■ Work order ■
Examine the records and identify each line that includes the string "computer". Copy those lines.

Top of Data to examine

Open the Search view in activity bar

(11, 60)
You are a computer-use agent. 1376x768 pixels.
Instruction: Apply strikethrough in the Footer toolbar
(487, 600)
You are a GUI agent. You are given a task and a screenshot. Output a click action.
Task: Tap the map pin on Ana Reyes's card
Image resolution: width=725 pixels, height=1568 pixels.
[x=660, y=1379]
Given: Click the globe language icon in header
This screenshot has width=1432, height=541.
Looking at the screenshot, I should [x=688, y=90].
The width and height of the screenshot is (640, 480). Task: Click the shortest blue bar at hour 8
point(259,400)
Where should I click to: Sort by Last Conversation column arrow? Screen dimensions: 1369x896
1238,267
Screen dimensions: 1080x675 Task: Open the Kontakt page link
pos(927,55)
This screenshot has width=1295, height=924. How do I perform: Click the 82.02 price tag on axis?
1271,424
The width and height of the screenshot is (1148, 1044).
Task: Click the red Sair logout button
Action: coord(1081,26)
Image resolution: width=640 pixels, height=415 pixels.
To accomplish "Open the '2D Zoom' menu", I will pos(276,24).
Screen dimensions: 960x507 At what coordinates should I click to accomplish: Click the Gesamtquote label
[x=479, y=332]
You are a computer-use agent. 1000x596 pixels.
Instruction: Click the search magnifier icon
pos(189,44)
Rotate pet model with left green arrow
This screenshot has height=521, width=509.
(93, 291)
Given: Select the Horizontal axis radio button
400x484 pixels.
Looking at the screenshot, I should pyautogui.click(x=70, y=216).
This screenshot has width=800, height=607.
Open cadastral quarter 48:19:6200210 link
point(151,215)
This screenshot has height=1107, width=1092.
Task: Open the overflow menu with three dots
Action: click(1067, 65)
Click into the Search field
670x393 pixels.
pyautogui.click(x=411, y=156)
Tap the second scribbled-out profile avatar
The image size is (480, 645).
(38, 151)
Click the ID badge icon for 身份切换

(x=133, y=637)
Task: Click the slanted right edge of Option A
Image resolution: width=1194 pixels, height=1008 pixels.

Bottom of Data to examine

■ Answer to the exercise ■
You are a computer-use agent. 1376x768 pixels.
You are a computer-use agent. 1000x596 pixels.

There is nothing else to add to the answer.